What are your main responsibilities or activities in your current position?
I serve as an Associate Professor in Leadership and Organizational Development in the Department of Management and Faculty of Business at Université Laval (Canada). Over the past decade, I have been exploring the human dimensions of business with my international students through MBA courses in leadership, management skills, and group communications.
How does your current work relate to your graduate degree?
My UBC research provided a rich eclectic cross-disciplinary background in leadership growth, development, and consciousness-based approaches to transformation, as well as contemplative and generative practices of communication. These areas of inquiry and scholarship have solidly prepared the foundation for my current research and work as a professor.
What do you like and what do you find challenging about your current position?
I love setting and developing my own research agenda, pursuing areas of professional practice and scholarship that I'm most passionate about as well as designing my classrooms to serve as spaces of deep learning and transformation for my students. I find motivation in the ongoing challenges of contributing both innovative research as well as a teaching practice that makes a real difference to practitioners and inspires my students to reach the next summit of their learning and development.
Is your current career path as you originally intended?:
It came unexpectedly by following what I was most passionate about with my life first and then my work. I've been a strong advocate of living one's personal truth professionally and have been uncompromising about this since my early twenties. This deep commitment helped me steer around some of the later and current hazards of my profession (i.e. brownout, burnout, etc.)
What motivated you to pursue graduate work at UBC?
With my research, it was the interdisciplinary interests of my supervisor and his openness to supporting research that is consciousness-based and dealing with the subtle inner dimensions of human experience, what is traditionally viewed as an esoteric area of philosophical inquiry. This combined with my love for the west coast and the world-class learning environment that UBC provides made the decision clear for me.
What did you enjoy the most about your time as a graduate student at UBC?
As both a master's and doctoral student, I appreciated having the opportunity to live on campus at St. John's College, which served as ground zero for designing a lifestyle at UBC that was structured around building optimal learning and living conditions for thriving as a student. Between 2001 and 2009, UBC was an ideal home that supporting my research, offered in-depth opportunities for mentoring from faculty, building an inspiring social network with colleagues, and finding the right balance with my overall lifestyle.

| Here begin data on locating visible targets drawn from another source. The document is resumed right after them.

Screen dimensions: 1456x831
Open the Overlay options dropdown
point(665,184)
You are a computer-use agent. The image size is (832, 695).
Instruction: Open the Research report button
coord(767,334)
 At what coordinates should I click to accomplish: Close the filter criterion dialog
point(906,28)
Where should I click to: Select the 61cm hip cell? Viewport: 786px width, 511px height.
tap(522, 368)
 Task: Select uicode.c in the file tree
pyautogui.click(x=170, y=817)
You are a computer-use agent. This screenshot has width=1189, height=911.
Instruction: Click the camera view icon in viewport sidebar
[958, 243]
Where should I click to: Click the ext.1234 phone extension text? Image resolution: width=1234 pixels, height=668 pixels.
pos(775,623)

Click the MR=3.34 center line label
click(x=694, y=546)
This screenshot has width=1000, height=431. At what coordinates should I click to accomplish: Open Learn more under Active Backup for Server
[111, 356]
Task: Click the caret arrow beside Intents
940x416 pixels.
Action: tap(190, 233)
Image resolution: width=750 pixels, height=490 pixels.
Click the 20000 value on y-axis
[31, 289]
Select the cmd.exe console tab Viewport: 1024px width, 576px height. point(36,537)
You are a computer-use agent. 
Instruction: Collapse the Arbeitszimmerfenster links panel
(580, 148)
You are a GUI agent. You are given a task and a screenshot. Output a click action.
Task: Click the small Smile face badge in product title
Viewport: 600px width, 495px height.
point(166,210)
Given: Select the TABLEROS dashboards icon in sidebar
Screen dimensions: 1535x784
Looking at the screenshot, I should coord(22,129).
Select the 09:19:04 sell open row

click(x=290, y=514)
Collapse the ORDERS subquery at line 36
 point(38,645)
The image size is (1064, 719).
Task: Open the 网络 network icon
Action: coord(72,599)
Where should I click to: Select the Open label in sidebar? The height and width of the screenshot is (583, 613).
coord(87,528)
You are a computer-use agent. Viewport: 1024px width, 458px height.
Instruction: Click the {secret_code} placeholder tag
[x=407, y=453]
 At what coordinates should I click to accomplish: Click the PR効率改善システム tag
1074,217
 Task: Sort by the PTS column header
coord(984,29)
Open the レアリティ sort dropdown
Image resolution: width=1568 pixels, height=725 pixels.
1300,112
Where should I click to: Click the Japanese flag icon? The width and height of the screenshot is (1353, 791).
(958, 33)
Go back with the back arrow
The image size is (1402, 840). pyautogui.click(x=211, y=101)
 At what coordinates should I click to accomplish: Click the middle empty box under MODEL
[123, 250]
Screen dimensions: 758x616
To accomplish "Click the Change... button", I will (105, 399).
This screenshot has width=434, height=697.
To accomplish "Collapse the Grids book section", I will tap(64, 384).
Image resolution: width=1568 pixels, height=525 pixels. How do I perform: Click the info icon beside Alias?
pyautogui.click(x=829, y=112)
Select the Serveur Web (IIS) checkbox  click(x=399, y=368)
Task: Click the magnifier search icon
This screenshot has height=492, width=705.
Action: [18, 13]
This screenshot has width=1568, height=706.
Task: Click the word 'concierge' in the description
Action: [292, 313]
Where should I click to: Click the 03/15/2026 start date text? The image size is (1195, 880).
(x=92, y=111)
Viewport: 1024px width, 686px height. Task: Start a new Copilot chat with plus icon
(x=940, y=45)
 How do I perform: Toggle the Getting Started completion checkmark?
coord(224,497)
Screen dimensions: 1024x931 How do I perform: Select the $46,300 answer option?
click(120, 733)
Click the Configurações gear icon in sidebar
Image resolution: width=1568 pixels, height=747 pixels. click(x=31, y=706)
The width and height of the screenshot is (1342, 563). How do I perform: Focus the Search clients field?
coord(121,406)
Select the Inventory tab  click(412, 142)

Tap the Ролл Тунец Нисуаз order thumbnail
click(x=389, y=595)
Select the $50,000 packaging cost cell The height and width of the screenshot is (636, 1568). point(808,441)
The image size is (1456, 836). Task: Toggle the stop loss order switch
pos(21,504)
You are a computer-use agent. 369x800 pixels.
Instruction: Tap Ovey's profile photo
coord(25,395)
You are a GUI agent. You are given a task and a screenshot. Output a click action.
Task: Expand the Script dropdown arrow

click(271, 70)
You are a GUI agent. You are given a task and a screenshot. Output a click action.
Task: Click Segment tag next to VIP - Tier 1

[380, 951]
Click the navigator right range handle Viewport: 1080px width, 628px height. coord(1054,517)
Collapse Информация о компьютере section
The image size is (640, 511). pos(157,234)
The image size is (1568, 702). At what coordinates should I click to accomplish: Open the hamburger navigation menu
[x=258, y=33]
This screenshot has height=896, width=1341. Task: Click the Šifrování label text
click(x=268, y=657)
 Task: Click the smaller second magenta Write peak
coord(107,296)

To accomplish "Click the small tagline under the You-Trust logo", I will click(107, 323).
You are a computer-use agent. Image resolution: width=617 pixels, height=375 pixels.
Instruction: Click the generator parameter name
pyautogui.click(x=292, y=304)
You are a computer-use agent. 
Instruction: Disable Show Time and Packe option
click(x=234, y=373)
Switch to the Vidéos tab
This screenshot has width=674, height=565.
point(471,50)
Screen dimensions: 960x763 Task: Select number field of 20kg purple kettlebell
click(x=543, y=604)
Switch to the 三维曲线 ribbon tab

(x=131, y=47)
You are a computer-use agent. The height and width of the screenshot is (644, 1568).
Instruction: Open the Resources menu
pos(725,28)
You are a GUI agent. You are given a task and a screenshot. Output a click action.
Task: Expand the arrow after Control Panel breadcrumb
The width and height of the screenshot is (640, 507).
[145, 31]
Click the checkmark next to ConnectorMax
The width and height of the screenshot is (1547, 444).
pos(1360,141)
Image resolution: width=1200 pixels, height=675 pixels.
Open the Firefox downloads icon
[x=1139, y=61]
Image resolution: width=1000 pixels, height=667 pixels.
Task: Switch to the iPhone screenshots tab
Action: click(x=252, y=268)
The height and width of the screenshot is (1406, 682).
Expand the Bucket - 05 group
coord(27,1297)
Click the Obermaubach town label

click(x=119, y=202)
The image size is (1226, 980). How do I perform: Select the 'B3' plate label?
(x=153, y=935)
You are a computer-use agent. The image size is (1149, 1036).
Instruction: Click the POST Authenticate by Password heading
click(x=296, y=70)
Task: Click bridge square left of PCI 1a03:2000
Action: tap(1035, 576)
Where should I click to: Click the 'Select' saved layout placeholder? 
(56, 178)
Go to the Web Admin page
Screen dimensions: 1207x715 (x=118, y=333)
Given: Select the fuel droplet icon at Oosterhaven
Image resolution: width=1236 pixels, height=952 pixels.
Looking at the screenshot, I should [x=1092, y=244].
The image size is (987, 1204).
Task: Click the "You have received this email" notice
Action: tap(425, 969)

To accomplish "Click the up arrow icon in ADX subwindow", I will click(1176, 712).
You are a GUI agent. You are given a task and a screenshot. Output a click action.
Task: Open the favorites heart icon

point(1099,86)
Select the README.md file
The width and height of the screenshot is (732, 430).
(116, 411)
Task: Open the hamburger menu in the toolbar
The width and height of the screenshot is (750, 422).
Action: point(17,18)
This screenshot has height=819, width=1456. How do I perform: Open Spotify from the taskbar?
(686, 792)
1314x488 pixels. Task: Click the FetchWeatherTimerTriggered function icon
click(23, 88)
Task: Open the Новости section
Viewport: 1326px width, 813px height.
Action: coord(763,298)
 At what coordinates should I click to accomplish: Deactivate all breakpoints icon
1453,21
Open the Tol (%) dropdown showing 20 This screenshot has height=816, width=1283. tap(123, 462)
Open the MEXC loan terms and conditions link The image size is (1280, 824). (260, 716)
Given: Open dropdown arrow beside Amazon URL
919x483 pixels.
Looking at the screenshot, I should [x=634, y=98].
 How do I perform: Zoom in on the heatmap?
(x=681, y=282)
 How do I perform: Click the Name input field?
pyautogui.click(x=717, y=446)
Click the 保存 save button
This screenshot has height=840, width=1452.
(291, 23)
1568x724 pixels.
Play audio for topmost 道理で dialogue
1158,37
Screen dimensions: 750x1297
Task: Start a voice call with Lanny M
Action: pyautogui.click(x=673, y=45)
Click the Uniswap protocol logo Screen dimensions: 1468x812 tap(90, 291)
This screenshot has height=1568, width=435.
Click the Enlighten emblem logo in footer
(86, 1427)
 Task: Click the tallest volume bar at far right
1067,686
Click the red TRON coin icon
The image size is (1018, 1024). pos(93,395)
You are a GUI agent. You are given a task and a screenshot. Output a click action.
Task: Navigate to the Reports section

How did the graduate degree at UBC help you achieve your career and/or personal development goals?:
What key things did you do, or what attitudes or approaches did you have, that contributed to your success?
In retrospect, being highly committed to following my own inner voice of wisdom in thinking, writing, communication, and teaching helped me access deeper unforeseen levels of motivation, meaning, and purpose in my life and work. As my voice grew and became more integrated into daily life, the research interests and way of approaching my studies followed from this place of deep passion and insight. Retrospectively, cultivating this deeper degree of self-awareness and self-knowledge had numerous benefits. In the arena of success, there is no question that this helped me connect with the friends, colleagues, and community that ended up playing key roles in my life and work currently.
What is your best piece of advice for current graduate students preparing for their future careers?
Follow what makes you come alive in your life and work and be uncompromising about this.